僕は席を立つと、休憩室へと向かった。

何か秋月先輩を繋ぎとめる方法はないだろうか。

僕は腕組みをしたまま、廊下を歩く。

そして、休憩室の前で止まるとドアノブを回してドアを開けた。

すると、中でベンチに座り、一服する須崎専務と目があった。


・・・・・・・。


無言でドアを閉めようとする僕に、
「おいっ、航、待て待て」
と、中から須崎専務の呼び止める声が聞こえた。

僕ははあっと面倒くさげに息を吐くと
再びドアを開けて休憩室へと入った。

「人の顔見てドアを閉めようとするとは、お前は相変わらずだな」

須崎専務は煙草をふかしながら、苦笑いする。

須崎専務はバツこそ何個かついてるが今は叔父さん同様、独身貴族だ。

しかも、全くの赤の他人にも関わらずお正月にはうちの実家の集まりに毎年参加しているという変わり種・・・・。

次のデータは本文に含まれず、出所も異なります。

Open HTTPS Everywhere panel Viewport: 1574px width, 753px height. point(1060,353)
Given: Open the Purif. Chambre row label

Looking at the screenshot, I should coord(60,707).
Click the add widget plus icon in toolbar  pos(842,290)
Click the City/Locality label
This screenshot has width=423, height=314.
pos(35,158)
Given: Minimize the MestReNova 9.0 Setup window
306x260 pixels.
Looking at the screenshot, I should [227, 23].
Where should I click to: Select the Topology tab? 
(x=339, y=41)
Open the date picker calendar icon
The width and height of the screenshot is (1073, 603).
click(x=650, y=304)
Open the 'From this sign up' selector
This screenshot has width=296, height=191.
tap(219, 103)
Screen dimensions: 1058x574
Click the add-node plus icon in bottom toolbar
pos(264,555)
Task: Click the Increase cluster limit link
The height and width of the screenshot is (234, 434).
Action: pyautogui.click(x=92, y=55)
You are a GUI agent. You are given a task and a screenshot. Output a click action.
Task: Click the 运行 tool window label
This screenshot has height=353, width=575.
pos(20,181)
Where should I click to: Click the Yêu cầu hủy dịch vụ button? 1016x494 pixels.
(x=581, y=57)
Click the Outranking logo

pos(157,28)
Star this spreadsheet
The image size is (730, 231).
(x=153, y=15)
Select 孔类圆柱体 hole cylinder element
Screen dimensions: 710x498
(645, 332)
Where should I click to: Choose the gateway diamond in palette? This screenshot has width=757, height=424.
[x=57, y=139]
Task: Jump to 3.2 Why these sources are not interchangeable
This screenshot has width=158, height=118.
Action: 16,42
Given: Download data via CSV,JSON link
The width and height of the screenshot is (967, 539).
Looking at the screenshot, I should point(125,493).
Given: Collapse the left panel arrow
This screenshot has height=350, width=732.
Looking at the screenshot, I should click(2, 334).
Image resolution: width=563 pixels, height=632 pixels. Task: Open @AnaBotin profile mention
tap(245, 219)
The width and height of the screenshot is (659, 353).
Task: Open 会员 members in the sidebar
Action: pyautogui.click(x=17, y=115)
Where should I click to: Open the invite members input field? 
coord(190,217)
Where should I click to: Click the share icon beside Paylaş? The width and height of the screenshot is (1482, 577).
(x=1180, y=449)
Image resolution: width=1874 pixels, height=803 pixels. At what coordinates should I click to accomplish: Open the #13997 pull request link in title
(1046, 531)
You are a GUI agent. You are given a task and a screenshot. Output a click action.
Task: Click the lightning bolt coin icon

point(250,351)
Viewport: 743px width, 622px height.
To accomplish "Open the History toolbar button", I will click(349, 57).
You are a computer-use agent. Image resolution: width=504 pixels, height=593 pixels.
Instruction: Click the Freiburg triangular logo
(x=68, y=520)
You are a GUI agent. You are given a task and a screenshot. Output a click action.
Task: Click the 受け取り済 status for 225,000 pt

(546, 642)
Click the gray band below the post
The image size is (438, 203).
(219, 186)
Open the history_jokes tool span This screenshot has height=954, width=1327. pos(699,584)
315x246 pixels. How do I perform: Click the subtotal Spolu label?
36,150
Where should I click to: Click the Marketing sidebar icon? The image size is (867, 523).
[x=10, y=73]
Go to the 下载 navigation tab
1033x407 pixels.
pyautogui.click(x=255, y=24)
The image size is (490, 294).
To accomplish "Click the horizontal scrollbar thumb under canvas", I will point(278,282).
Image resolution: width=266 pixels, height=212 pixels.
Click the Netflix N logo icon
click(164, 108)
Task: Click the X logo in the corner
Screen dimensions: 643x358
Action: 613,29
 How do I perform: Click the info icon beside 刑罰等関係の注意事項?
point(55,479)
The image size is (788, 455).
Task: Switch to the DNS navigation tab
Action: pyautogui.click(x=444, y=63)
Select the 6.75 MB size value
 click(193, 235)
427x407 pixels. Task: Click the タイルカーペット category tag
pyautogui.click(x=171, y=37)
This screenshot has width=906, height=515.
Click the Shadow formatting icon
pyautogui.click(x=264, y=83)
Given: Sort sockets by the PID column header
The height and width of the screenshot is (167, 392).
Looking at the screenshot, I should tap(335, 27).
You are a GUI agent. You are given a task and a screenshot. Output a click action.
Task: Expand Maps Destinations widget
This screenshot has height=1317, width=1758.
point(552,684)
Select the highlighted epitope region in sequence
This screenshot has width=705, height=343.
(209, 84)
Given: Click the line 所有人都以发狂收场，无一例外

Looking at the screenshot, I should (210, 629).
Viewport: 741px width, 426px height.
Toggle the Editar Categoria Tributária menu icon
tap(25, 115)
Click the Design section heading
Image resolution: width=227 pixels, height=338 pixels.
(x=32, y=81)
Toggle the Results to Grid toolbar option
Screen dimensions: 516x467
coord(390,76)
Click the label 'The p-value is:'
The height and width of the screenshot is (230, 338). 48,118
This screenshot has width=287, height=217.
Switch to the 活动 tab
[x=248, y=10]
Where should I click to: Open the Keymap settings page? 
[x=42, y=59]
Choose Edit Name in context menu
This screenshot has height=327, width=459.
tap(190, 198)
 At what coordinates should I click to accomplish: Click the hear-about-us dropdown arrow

僕の中で須崎専務は、暇人で厚かましいというレッテルを貼っている。

まあ…、学生時代はお年玉要員として有難かったが。


「今日は会議ではなかったんですか?」


僕は自販機の前で缶コーヒーのボタンを押しながら問い掛けた。


「いやー、あまりにもつまらない話してるもんだから、電話するフリをして抜け出してきた」


このヤル気のない感じは相変わらずだ。


「叔父さんに叱られますよ」


「航が黙っててくれれば、バレないバレない」


僕は軽蔑の眼差しを向けると、自販機で買った缶コーヒーを手に叔父から少し離れたベンチに腰を掛けた。